During the early 1900's, the seven states of the Colorado River Basin: Arizona, California, Nevada, New Mexico, Wyoming, Colorado, and Utah negotiated for shares of Colorado River water. In 1922, representatives from the seven states and the United States government created the Colorado River Compact, which divided the states into lower and upper basins and gave each basin 7.5 million acre-feet of water to apportion. Arizona, California, and Nevada were sectioned into the lower basin, and were instructed to divide their 7.5 million acre-foot allotment among themselves.
Arizona was in dispute over its share of the river, however, and was the last state to approve the Compact in 1944. Today in the Lower Basin, Arizona has rights to 2.8 million acre feet of Colorado River water per year, California is entitled to 4.4 million acre feet per year and Nevada has annual allocation of 300,000 acre feet. One acre foot of water equals 325,851 gallons, the amount used by a family of four in one year.
In 1946, the Central Arizona Project Association was formed to educate Arizonans about the need for CAP and to lobby Congress to authorize its construction. It took the next 22 years to do so, and in 1968, President Lyndon B. Johnson signed a bill authorizing construction of CAP. The bill directed the Secretary of the Interior to construct the CAP, and contract for delivery of the CAP water supply and repayment of reimbursable costs.

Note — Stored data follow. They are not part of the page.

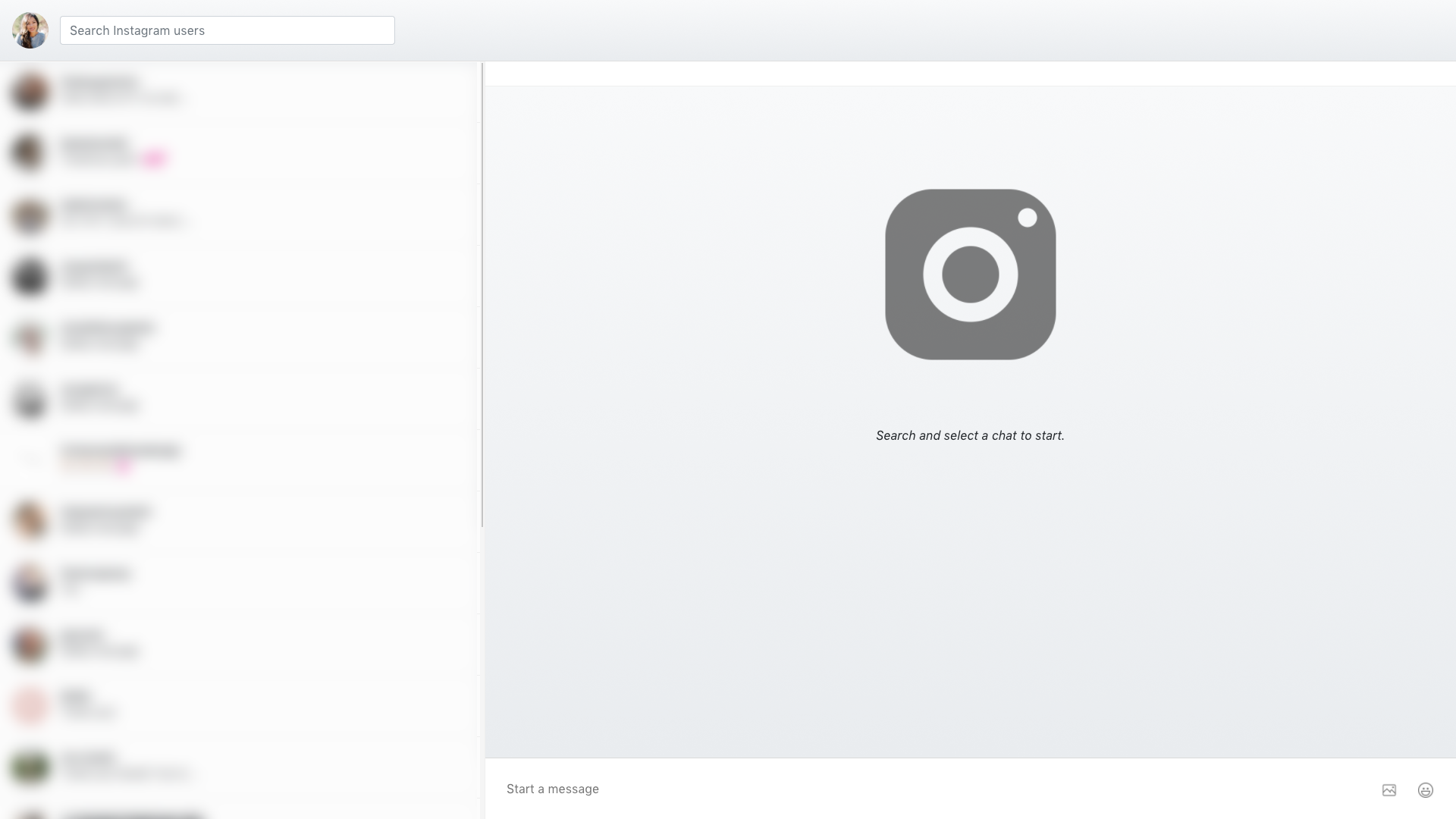The height and width of the screenshot is (819, 1456).
Task: Click the green profile avatar in list
Action: (30, 767)
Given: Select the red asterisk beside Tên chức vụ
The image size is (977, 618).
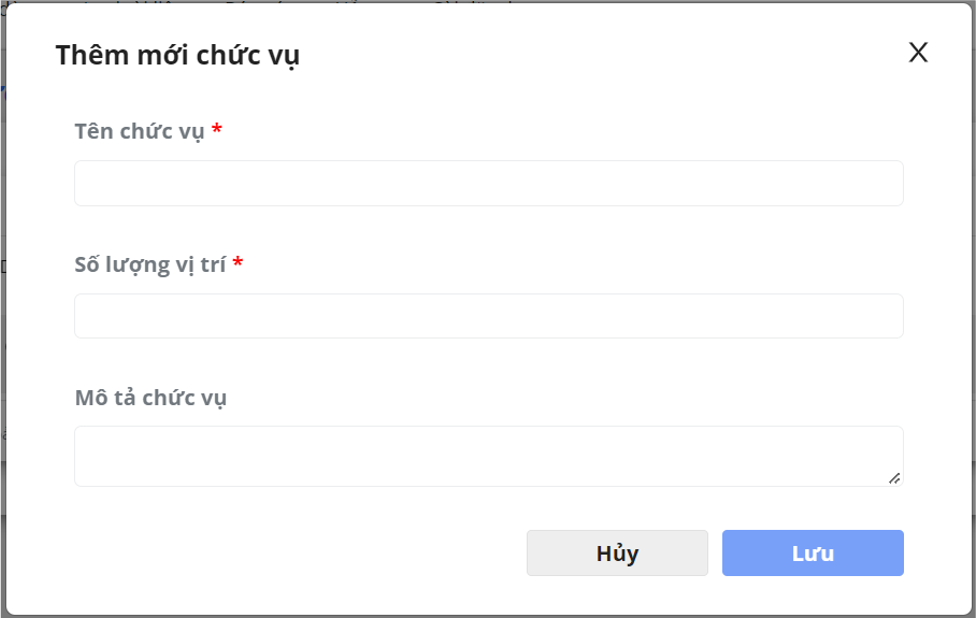Looking at the screenshot, I should pos(217,129).
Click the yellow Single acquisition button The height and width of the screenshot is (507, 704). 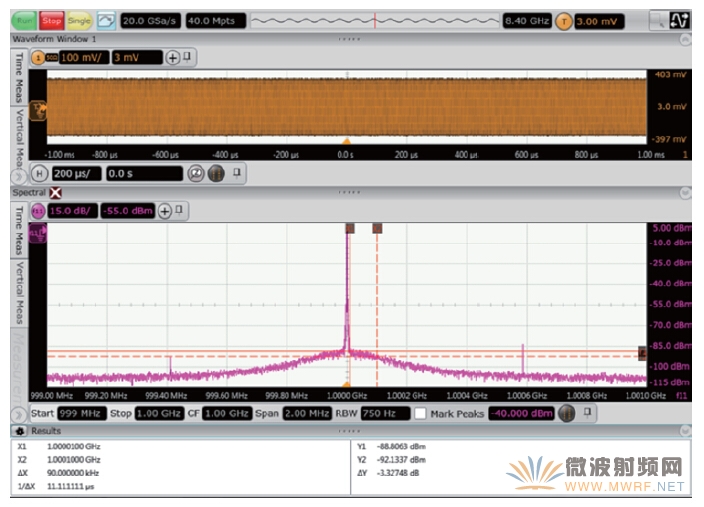click(79, 21)
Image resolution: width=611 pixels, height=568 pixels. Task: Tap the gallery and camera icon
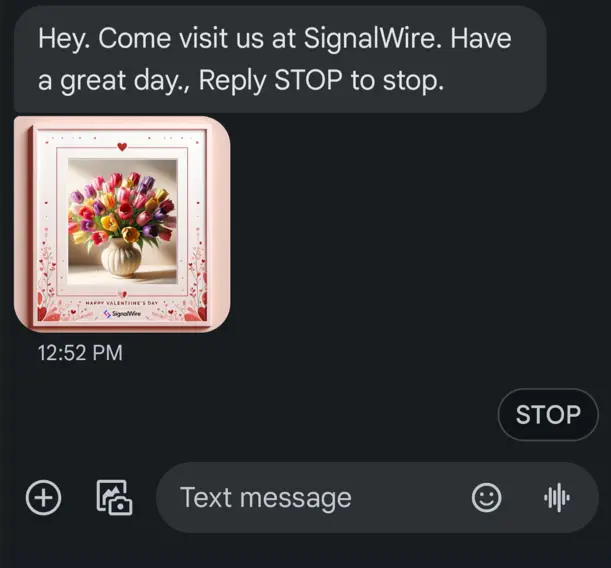click(114, 497)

In 1971, at the request of the Secretary, the Central Arizona Water Conservation District was created to provide a single entity to repay the federal government for the reimbursable costs of construction and contract for the delivery of CAP water. Construction began at Lake Havasu in 1973 and was completed twenty years later south of Tucson. The entire project cost approximately $4 billion to construct.